(Records from a data source)

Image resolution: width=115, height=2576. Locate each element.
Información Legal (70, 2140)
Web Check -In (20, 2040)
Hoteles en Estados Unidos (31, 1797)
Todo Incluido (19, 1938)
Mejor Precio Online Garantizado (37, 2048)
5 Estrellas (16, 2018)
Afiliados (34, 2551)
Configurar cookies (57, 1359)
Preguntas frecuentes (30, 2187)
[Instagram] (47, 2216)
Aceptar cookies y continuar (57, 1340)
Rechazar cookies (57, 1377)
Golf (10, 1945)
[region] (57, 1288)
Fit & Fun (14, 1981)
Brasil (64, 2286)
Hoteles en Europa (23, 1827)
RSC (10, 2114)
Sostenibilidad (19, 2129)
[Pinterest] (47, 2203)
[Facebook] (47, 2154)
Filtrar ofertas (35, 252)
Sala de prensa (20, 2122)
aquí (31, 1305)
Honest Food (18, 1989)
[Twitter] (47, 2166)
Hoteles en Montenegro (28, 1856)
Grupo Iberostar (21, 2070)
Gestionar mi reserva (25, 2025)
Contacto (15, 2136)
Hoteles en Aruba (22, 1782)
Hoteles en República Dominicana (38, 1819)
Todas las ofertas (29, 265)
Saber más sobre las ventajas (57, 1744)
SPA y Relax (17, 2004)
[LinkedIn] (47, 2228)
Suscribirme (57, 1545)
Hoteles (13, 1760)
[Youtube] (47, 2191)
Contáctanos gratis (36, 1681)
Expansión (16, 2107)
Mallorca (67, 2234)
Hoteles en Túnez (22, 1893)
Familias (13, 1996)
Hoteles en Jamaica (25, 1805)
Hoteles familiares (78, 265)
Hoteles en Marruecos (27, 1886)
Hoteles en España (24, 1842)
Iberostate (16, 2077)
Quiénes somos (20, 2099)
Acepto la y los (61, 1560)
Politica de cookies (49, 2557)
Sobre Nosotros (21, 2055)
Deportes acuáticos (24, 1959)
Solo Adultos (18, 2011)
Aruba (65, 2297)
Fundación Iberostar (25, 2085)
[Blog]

* PROBLEM TO SOLVE
Set down every entry exactly as given.

* FINISHED EXERCISE
Image resolution: width=115, height=2576. Locate each element.
Información Legal (70, 2140)
Web Check -In (20, 2040)
Hoteles en Estados Unidos (31, 1797)
Todo Incluido (19, 1938)
Mejor Precio Online Garantizado (37, 2048)
5 Estrellas (16, 2018)
Afiliados (34, 2551)
Configurar cookies (57, 1359)
Preguntas frecuentes (30, 2187)
[Instagram] (47, 2216)
Aceptar cookies y continuar (57, 1340)
Rechazar cookies (57, 1377)
Golf (10, 1945)
[region] (57, 1288)
Fit & Fun (14, 1981)
Brasil (64, 2286)
Hoteles en Europa (23, 1827)
RSC (10, 2114)
Sostenibilidad (19, 2129)
[Pinterest] (47, 2203)
[Facebook] (47, 2154)
Filtrar ofertas (35, 252)
Sala de prensa (20, 2122)
aquí (31, 1305)
Honest Food (18, 1989)
[Twitter] (47, 2166)
Hoteles en Montenegro (28, 1856)
Grupo Iberostar (21, 2070)
Gestionar mi reserva (25, 2025)
Contacto (15, 2136)
Hoteles en Aruba (22, 1782)
Hoteles en República Dominicana (38, 1819)
Todas las ofertas (29, 265)
Saber más sobre las ventajas (57, 1744)
SPA y Relax (17, 2004)
[LinkedIn] (47, 2228)
Suscribirme (57, 1545)
Hoteles (13, 1760)
[Youtube] (47, 2191)
Contáctanos gratis (36, 1681)
Expansión (16, 2107)
Mallorca (67, 2234)
Hoteles en Túnez (22, 1893)
Familias (13, 1996)
Hoteles en Jamaica (25, 1805)
Hoteles familiares (78, 265)
Hoteles en Marruecos (27, 1886)
Hoteles en España (24, 1842)
Iberostate (16, 2077)
Quiénes somos (20, 2099)
Acepto la y los (61, 1560)
Politica de cookies (49, 2557)
Sobre Nosotros (21, 2055)
Deportes acuáticos (24, 1959)
Solo Adultos (18, 2011)
Aruba (65, 2297)
Fundación Iberostar (25, 2085)
[Blog]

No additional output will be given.